Bristol-Myers Squibb Company and Pfizer Inc. announced that results from a prespecified subanalysis of the ARISTOTLE trial were published in Circulation, the peer-reviewed journal of the American Heart Association. Results from this subanalysis showed that the reductions in stroke or systemic embolism, number of major bleeding events and mortality demonstrated with Eliquis® (apixaban) compared to warfarin in the ARISTOTLE trial were consistent across subgroups defined based on levels of International Normalized Ratio (INR) control in patients with nonvalvular atrial fibrillation.
“Concerning the quality of warfarin treatment, there is a large variation in time in therapeutic range among different countries and centers, which affects outcomes. This subanalysis was conducted to determine whether the treatment effects of apixaban were similar in centers and patients with high quality warfarin care,” said study lead author Dr. Lars Wallentin of Uppsala University in Uppsala, Sweden. “These additional analyses supported that the primary results of ARISTOTLE were consistent across a broad range of quality of warfarin management.”
Variations in time in therapeutic range (TTR) can affect outcomes for atrial fibrillation patients being treated with Vitamin K antagonists such as warfarin for stroke prevention, leading to an increased risk of stroke when INR levels are below, or bleeding when INR levels are above, the therapeutic range. For patients in the ARISTOTLE trial, the quality of warfarin management was defined by TTR, with a target INR of 2.0 – 3.0. In the ARISTOTLE trial, patients in the warfarin group had an INR in the therapeutic range (2.0 to 3.0) for a median of 66.0% of the time. For context, the median time for INR in the therapeutic range varies across the globe.
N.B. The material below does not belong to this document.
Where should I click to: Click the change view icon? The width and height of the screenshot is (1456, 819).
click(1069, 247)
In clinical practice settings in the United States, it is approximately 57-59%.
The ARISTOTLE trial randomized 18,201 patients from 1,034 clinical centers in 39 countries. In this subanalysis, for each patient, a center average TTR (cTTR) was estimated using a linear mixed model based on the real TTRs in warfarin treated patients with a fixed effect for country and random effect for center. Study centers were placed into one of four similarly sized quartile groups based on cTTR (<60.5%; 60.6%-66.3%; 66.4%-71.1%; and >71.2%). The rates of stroke or systemic embolism, major bleeding and mortality were consistently lower with Eliquis than warfarin across the cTTR quartiles. Similar results were seen when an individual TTR (iTTR), predicted using a model including patient characteristics, was examined in a post-hoc analysis.
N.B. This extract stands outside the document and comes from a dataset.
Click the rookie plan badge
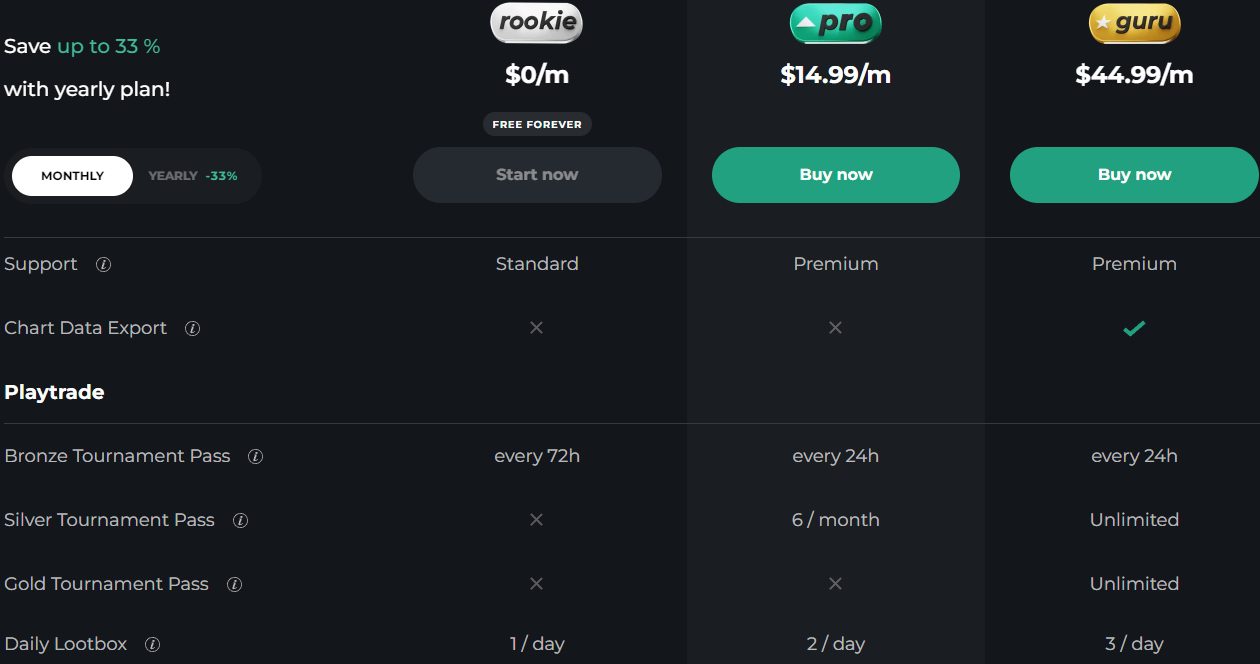This screenshot has height=664, width=1260. pyautogui.click(x=536, y=24)
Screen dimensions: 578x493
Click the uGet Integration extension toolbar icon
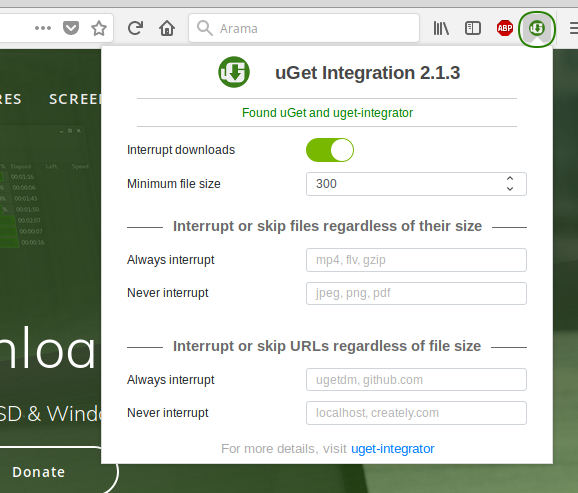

While demonstrating consistency across a broad range of warfarin control, results of this subanalysis suggest a trend toward reduction of the treatment effects at centers and in patients with predicted excellent INR control. In these centers, interaction tests are less reliable because of low numbers of events, and thereby lack statistical power.
Based on the results of the subanalysis, the benefits of Eliquis compared with warfarin for stroke or systemic embolism, bleeding, and mortality appear similar across the range of centers’ and patients’ quality of INR control.